En bref: Un Rwandais se rend au TPIR

Nairobi — Un ancien responsable rwandais accusé d'implication dans le génocide de 1994 s'est rendu hier au tribunal international chargé de juger les instigateurs présumés du massacre, a annoncé la cour de justice onusienne.

Michel Bagaragaza fera face à trois chefs d'accusation devant le Tribunal pénal international pour le Rwanda (TPIR): conspiration en vue de commettre un génocide, génocide et complicité de génocide. Bagaragaza, âgé d'une soixantaine d'années, était directeur général de l'organisme chargé de gérer la production de thé au moment où 800 000 Tutsis et Hutus modérés ont été massacrés par des extrémistes Hutus, en 1994. Il est accusé d'avoir ordonné à des employés de tuer des centaines de Tutsis qui avaient trouvé refuge près d'une usine de conditionnement de thé et dans une cathédrale.

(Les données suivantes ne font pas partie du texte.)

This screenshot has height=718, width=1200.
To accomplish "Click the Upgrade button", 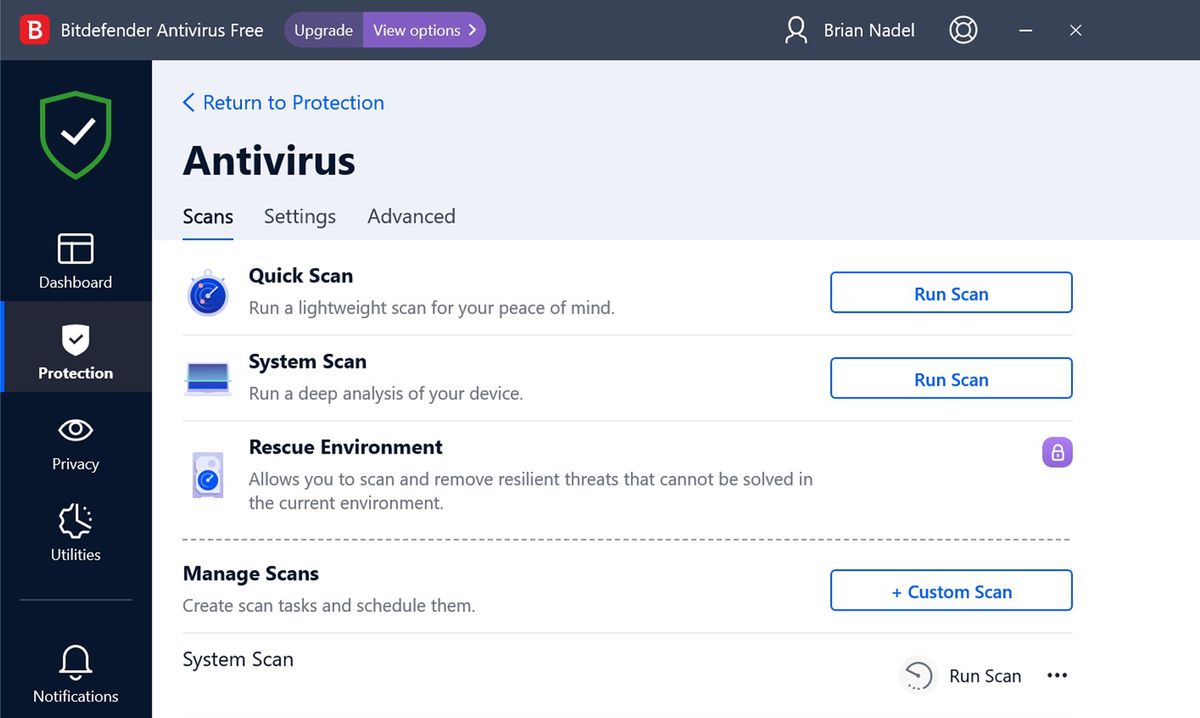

Selon l'accusation, il était à la tête d'une unité des Interahamwe, groupe de miliciens ayant perpétré une grande partie des massacres, souvent à l'aide de machettes. «Il aurait ordonné à des employés d'une usine de thé de fournir aux Interahamwe du carburant pour les véhicules, ainsi que des armes et des munitions stockées dans l'usine et ordonné au personnel de l'usine de l'aider à massacrer des centaines de Tutsis», a déclaré la cour. Bagaragaza n'a pas encore dit s'il plaiderait coupable ou non-coupable, mais il devrait le faire dès l'ouverture du procès. Le TPIR, créé par l'ONU en 1995, a déjà condamné 22 personnes et acquitté trois autres. Seize accusés sont en attente de jugement.